Without any pictures, reproduce exactly the lines running from the line containing "Viewport: 1280px width, 637px" through the end of the entries.

Stored data
···

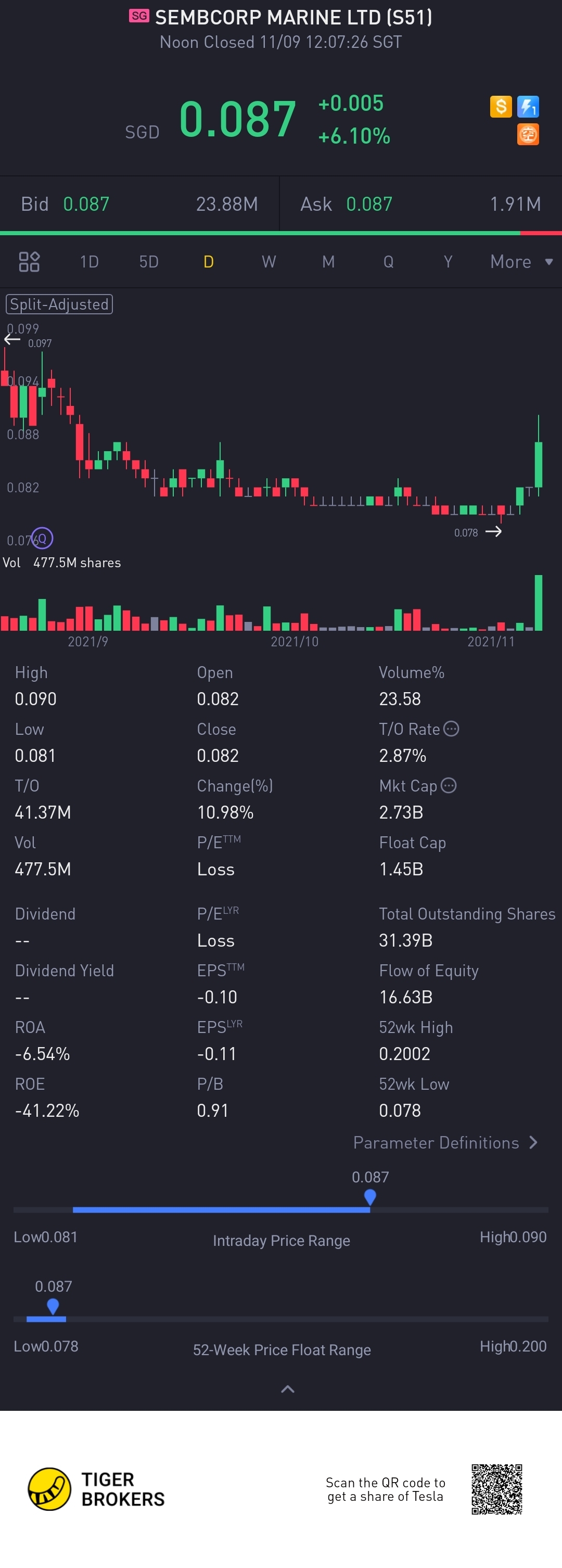Screen dimensions: 562x1568
Task: Tap the Intraday Price Range slider marker
Action: click(x=369, y=1197)
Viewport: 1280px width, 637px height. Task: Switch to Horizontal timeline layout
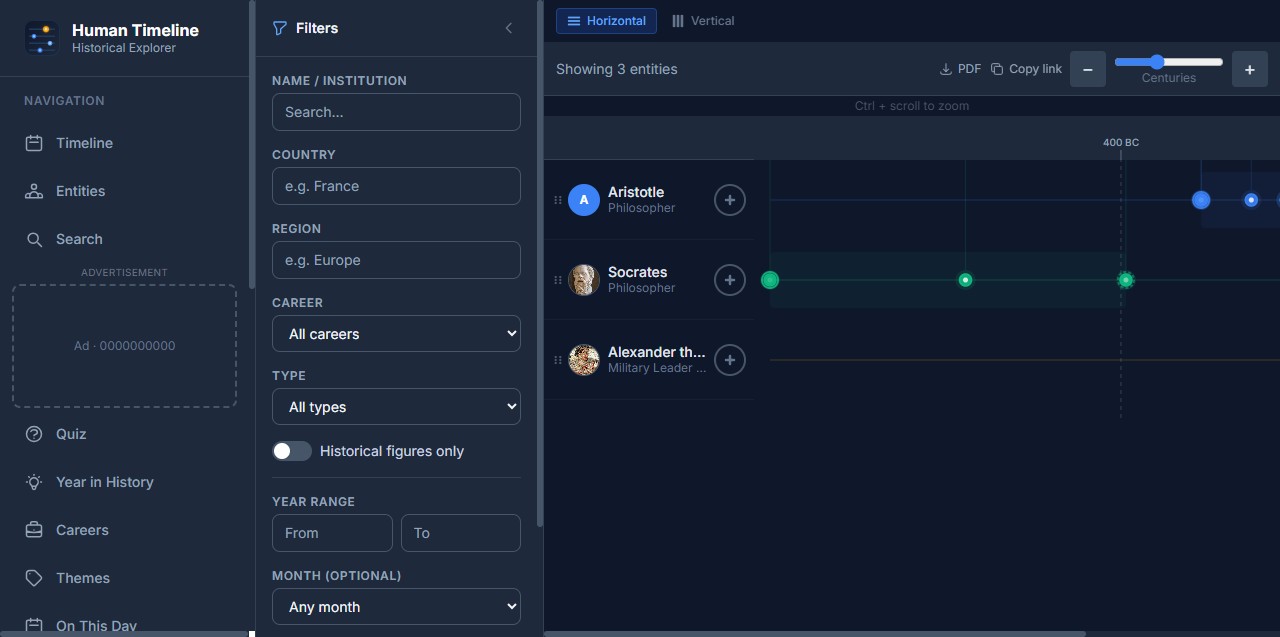(606, 21)
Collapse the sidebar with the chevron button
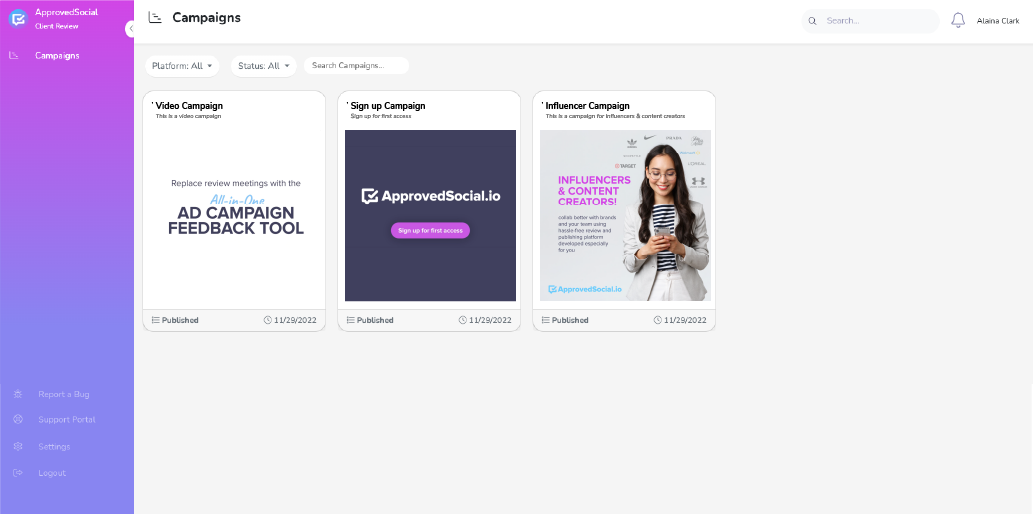 click(131, 29)
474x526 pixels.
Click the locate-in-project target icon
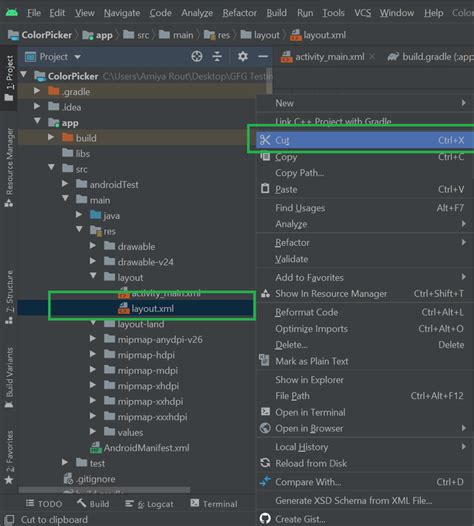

···

▶ **ANSWER TO THIS PROBLEM**:
Viewport: 1280px width, 637px height. Task: Switch to Horizontal timeline layout
(606, 21)
Collapse the sidebar with the chevron button
 click(131, 29)
474x526 pixels.
Click the locate-in-project target icon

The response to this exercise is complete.